Youth for Jerusalem is spearheading the new “Adopt a Fallen Soldier” program to encourage high school students to learn about a single soldier buried on the Mount of Olives and visit their grave on Wednesday morning.
Many of the soldiers were Holocaust survivors who were the only remaining member of their family and were killed fighting in the War of Independence.
The project was born after Hila Zisberg took a tour of the cemetery with the Mount of Olives Information Center.
The ancient Jewish cemetery overlooking the Temple Mount is better known as the burial site of famous rabbis, including Rabbi Avraham Kook, and former prime minister Menachem Begin.

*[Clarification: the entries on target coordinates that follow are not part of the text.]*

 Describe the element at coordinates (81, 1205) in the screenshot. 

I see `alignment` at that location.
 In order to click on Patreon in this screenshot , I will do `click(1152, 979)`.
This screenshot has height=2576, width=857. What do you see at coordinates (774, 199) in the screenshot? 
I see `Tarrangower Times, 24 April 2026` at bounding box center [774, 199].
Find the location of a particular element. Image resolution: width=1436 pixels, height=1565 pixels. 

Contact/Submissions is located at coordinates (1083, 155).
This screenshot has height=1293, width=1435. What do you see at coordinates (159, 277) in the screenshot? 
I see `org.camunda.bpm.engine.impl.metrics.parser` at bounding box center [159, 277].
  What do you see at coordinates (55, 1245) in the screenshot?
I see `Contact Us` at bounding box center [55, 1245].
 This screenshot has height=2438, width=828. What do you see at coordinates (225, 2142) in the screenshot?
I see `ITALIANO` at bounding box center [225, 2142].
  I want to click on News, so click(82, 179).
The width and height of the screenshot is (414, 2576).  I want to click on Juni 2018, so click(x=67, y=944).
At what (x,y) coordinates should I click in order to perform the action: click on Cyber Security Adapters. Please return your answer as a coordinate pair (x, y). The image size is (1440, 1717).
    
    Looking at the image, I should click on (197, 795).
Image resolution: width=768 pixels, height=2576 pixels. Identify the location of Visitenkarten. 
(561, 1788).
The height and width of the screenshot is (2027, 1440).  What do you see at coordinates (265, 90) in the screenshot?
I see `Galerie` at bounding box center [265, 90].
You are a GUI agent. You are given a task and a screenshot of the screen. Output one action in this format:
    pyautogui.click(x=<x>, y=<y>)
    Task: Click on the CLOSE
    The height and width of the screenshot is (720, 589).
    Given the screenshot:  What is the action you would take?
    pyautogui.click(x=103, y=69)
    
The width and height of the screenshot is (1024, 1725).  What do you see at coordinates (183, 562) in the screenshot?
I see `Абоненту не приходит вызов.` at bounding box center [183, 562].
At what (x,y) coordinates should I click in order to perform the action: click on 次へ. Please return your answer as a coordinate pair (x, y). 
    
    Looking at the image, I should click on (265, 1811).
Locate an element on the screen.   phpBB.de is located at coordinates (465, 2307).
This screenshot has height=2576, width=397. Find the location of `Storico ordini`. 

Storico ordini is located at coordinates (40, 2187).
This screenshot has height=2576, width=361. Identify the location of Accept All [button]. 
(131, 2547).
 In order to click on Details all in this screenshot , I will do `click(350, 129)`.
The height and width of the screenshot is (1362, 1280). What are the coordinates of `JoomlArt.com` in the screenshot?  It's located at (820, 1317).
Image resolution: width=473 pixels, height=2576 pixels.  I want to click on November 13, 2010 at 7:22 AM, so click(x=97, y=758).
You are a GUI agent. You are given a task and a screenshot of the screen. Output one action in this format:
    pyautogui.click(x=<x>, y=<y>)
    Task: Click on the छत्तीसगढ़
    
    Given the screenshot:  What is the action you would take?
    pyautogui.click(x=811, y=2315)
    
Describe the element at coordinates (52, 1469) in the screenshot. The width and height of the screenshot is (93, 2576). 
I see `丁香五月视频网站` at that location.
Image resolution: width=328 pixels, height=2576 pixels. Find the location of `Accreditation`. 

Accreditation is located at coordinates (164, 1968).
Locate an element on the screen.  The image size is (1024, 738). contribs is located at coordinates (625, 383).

Zisberg was surprised to learn that there are also 228 soldiers buried in the cemetery, most of whom died in the War of Independence, and many of whom were Holocaust survivors with no family in Israel. When the staff at the Information Center mentioned that very few people visit these graves, she decided to take action to ensure that the country does not forget the story of a single soldier on Remembrance Day.
“We want to say their names out loud on this day so they won’t be alone,” she said. “Because so many years have passed and they didn’t have children, this year we decided to worry about them, each and every one of them.”
Zisberg partnered with the Information Center and a number of area high schools in Jerusalem, including Boyer High School and the Israel Arts and Sciences High School. More than 170 students have signed up thus far.
Click for special JPost features
Click for special JPost features
Each student will be responsible for researching one soldier buried on the Mount of Olives, and presenting information to a small group on Wednesday. Zisberg also hopes the public will attend the memorial services on Wednesday to bring the story of these soldiers to an even wider audience.
The Mount of Olives also hosts an official government memorial ceremony on Wednesday, where Knesset Speaker Reuven Rivlin will speak.
Rivlin welcomed the Youth for Jerusalem initiative and expressed hope that it will expand to additional sites across the country where soldiers with no descendants are slowly being forgotten.
“There is nothing like the Mount of Olives to symbolize the stories of continuity and loyalty to the land of Israel,” Rivlin said in a statement released by his office.